= Deanna Syme Tewari =

Indian track and field athlete (1939–2024)

Deanna Syme Tewari (1939 – 28 March 2024) was an Indian athlete from Bangalore in 1950s and early 1960s. She was the torch bearer for India in the 1982 Asian Games in New Delhi.

== Early life and education ==
Syme was born to Phyllis Syme and Cyril Syme in Bangalore. Both her parents were sprinters and she also took to sports as many of her family members were into sports. Her aunt Marjorie Suares took part in the 1951 Asian Games at Delhi and her uncle Arthur Suares was into boxing at the National level. She did her schooling at St.
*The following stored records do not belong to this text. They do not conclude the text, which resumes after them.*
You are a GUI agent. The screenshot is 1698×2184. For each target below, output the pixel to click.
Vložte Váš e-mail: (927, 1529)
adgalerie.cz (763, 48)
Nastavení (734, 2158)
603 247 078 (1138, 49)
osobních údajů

John's high school and St. Francis Xavier high school in Cleveland Town. Later, she did her college at Mount Carmel College. She taught history in Calcutta (now Kolkata) and returned to Bangalore and became a teacher at Sophia girls' high school. She then moved to Dubai in 1993 where she continued to teach English and was recognized for her dedication.

== Career ==
She started taking part in long jump during her school days and played the inter-university tournament in 1956 when she was in Mount Carmel College. She represented the Mysore state and won the long jump gold at the National Athletics Championship at Bangalore in 1957 beating her aunt Marjorie's record. Her aunt also captained the Mysore state in hockey and basketball. She went on to create a National record the next year at the 1958 National Games at Cuttack which stood for a long time till Reeth Abraham broke it. In 1962, she represented India at the Asian Games in Jakarta and reached the semifinals in 800m. She was the torch bearer at 1982 games at home. In 1964, she was selected for a tour of West Germany, Netherlands and Switzerland along with Milkha Singh and Gurbachan Singh Randhawa.

Her funeral was held at Ascension Church, Bengaluru.